Pen testing is a great way for anybody with a cybersecurity team to test their mettle. It involves both the standard cybersecurity team, or “blue team” as well as the penetration testers themselves, or the “red team”. The red team is a group of specialists, usually hired outsiders, who will attempt to compromise the security of the business the way a real intruder would. This gives companies a way to gauge what would happen in the case of a real intruder. The red team may be “hired” as fake employees to get them into the company or may need to come up with disguises and an entry plan on their own.

Social Science is the study of people as social creatures and how they interact with society. This field of research provides great insight into the minds of your average fellow member of society, something vital if you want to be a good penetration tester. Pen testers are liars and deceivers by nature. They will exploit any given weakness to get the information they desire. While dealing with a living human with thoughts and feelings is much different than interacting with a computer, these bits of research can give penetration testers a framework for dealing with people much like they would with a computer. Just as having poor passwords is a weakness to be exploited within the machine, our human nature to trust somebody who looks and acts like they belong there is a weakness to be exploited as well.
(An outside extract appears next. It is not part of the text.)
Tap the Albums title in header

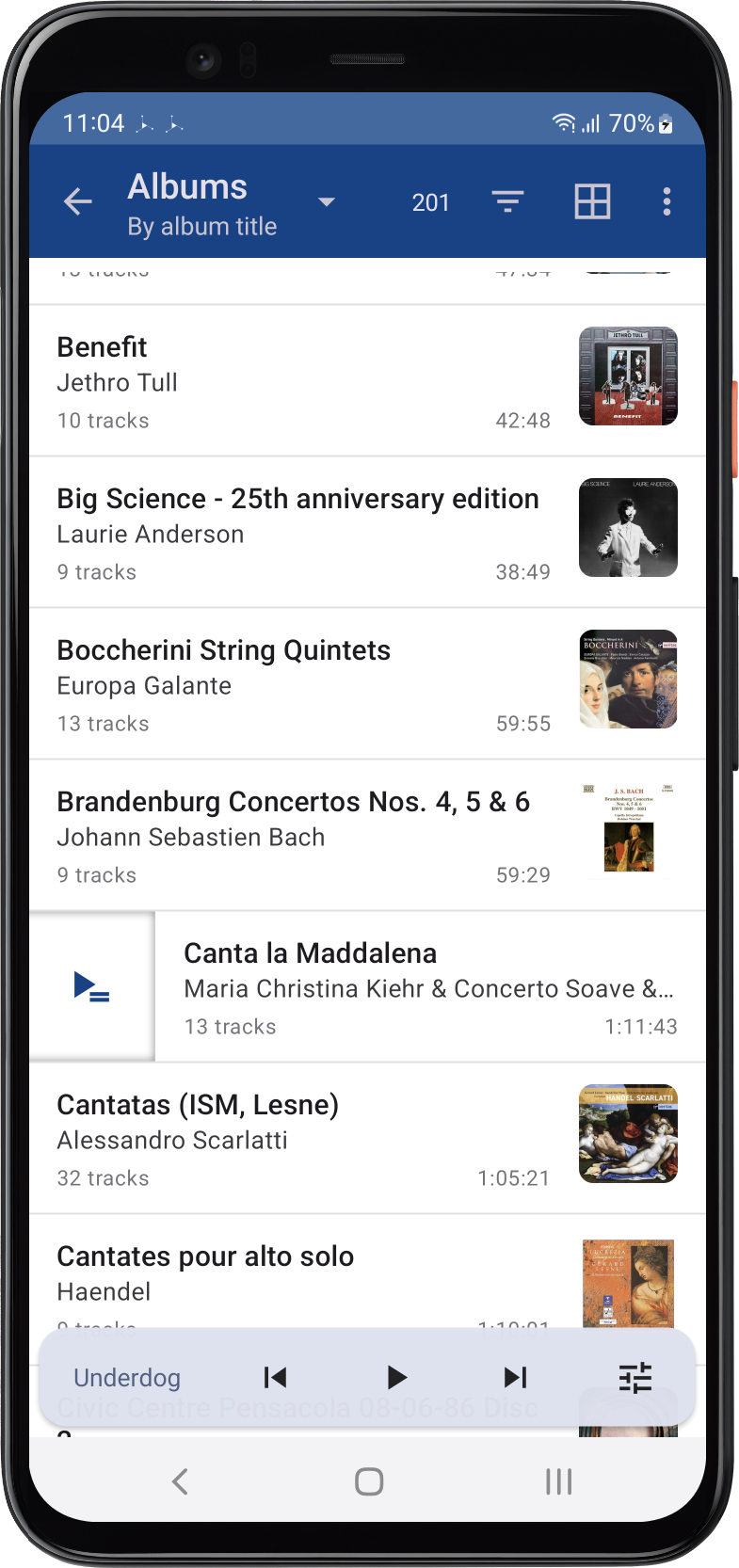coord(188,187)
Penetration testers have only become more and more popular over the years as technology as well as cybercrime has advanced drastically, a trend that shows no signs of stopping. While most people don’t think of cybersecurity specialists as particularly social people, that is often not the case and in the case of penetration testers it is typically the exact opposite. As their role becomes more and more important, so to does the role of the social science researcher. It is important to note that this same research that gives penetration testers tactics to get information from people, hackers are out there using the same information maliciously. In my opinion though, I would certainly rather be aware of my weaknesses than unaware.